## Problem to solve:
The listing that follows should be duplicated character for character.

## Record extracts:
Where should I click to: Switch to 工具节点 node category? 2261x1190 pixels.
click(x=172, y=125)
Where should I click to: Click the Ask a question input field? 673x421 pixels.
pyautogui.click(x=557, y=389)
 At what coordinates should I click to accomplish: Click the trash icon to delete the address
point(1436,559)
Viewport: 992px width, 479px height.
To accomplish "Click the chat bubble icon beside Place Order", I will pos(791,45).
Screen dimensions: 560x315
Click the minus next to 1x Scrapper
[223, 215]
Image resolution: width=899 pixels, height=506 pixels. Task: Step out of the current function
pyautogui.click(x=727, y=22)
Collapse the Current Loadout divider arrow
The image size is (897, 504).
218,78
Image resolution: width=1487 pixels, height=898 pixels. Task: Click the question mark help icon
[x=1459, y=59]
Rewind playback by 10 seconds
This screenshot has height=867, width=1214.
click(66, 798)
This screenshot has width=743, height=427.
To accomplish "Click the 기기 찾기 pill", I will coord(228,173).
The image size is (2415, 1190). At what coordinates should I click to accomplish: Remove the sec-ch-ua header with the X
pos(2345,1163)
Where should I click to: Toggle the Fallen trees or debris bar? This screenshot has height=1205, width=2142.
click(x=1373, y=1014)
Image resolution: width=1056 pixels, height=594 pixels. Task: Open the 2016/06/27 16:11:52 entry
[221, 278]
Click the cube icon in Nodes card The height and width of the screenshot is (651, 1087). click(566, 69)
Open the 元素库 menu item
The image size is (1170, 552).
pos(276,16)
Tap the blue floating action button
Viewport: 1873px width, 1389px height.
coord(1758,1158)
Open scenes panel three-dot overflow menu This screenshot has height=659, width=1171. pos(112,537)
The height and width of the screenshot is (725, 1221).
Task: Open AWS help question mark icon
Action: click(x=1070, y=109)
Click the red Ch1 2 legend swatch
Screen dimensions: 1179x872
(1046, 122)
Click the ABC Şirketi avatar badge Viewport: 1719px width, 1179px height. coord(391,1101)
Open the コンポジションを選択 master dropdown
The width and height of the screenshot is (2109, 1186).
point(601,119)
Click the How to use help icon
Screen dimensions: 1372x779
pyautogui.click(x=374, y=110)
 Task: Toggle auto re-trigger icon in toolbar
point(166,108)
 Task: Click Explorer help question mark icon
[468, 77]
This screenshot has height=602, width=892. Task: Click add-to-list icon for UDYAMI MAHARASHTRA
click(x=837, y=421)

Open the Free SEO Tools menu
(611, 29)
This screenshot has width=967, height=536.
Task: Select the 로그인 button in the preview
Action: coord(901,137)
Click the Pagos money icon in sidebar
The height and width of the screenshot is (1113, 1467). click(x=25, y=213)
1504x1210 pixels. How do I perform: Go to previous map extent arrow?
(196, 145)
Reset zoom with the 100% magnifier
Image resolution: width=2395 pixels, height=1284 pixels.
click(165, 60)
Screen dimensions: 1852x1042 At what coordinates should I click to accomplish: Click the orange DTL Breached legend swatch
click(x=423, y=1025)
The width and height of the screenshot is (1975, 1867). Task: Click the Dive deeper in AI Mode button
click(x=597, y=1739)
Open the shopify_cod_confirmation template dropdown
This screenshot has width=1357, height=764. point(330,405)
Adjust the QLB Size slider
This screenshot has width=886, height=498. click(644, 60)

## Task solution:
Where should I click to: Switch to 工具节点 node category? 2261x1190 pixels.
click(x=172, y=125)
Where should I click to: Click the Ask a question input field? 673x421 pixels.
pyautogui.click(x=557, y=389)
 At what coordinates should I click to accomplish: Click the trash icon to delete the address
point(1436,559)
Viewport: 992px width, 479px height.
To accomplish "Click the chat bubble icon beside Place Order", I will pos(791,45).
Screen dimensions: 560x315
Click the minus next to 1x Scrapper
[223, 215]
Image resolution: width=899 pixels, height=506 pixels. Task: Step out of the current function
pyautogui.click(x=727, y=22)
Collapse the Current Loadout divider arrow
The image size is (897, 504).
218,78
Image resolution: width=1487 pixels, height=898 pixels. Task: Click the question mark help icon
[x=1459, y=59]
Rewind playback by 10 seconds
This screenshot has height=867, width=1214.
click(66, 798)
This screenshot has width=743, height=427.
To accomplish "Click the 기기 찾기 pill", I will coord(228,173).
The image size is (2415, 1190). At what coordinates should I click to accomplish: Remove the sec-ch-ua header with the X
pos(2345,1163)
Where should I click to: Toggle the Fallen trees or debris bar? This screenshot has height=1205, width=2142.
click(x=1373, y=1014)
Image resolution: width=1056 pixels, height=594 pixels. Task: Open the 2016/06/27 16:11:52 entry
[221, 278]
Click the cube icon in Nodes card The height and width of the screenshot is (651, 1087). click(566, 69)
Open the 元素库 menu item
The image size is (1170, 552).
pos(276,16)
Tap the blue floating action button
Viewport: 1873px width, 1389px height.
coord(1758,1158)
Open scenes panel three-dot overflow menu This screenshot has height=659, width=1171. pos(112,537)
The height and width of the screenshot is (725, 1221).
Task: Open AWS help question mark icon
Action: click(x=1070, y=109)
Click the red Ch1 2 legend swatch
Screen dimensions: 1179x872
(1046, 122)
Click the ABC Şirketi avatar badge Viewport: 1719px width, 1179px height. coord(391,1101)
Open the コンポジションを選択 master dropdown
The width and height of the screenshot is (2109, 1186).
point(601,119)
Click the How to use help icon
Screen dimensions: 1372x779
pyautogui.click(x=374, y=110)
 Task: Toggle auto re-trigger icon in toolbar
point(166,108)
 Task: Click Explorer help question mark icon
[468, 77]
This screenshot has height=602, width=892. Task: Click add-to-list icon for UDYAMI MAHARASHTRA
click(x=837, y=421)

Open the Free SEO Tools menu
(611, 29)
This screenshot has width=967, height=536.
Task: Select the 로그인 button in the preview
Action: coord(901,137)
Click the Pagos money icon in sidebar
The height and width of the screenshot is (1113, 1467). click(x=25, y=213)
1504x1210 pixels. How do I perform: Go to previous map extent arrow?
(196, 145)
Reset zoom with the 100% magnifier
Image resolution: width=2395 pixels, height=1284 pixels.
click(165, 60)
Screen dimensions: 1852x1042 At what coordinates should I click to accomplish: Click the orange DTL Breached legend swatch
click(x=423, y=1025)
The width and height of the screenshot is (1975, 1867). Task: Click the Dive deeper in AI Mode button
click(x=597, y=1739)
Open the shopify_cod_confirmation template dropdown
This screenshot has width=1357, height=764. point(330,405)
Adjust the QLB Size slider
This screenshot has width=886, height=498. click(644, 60)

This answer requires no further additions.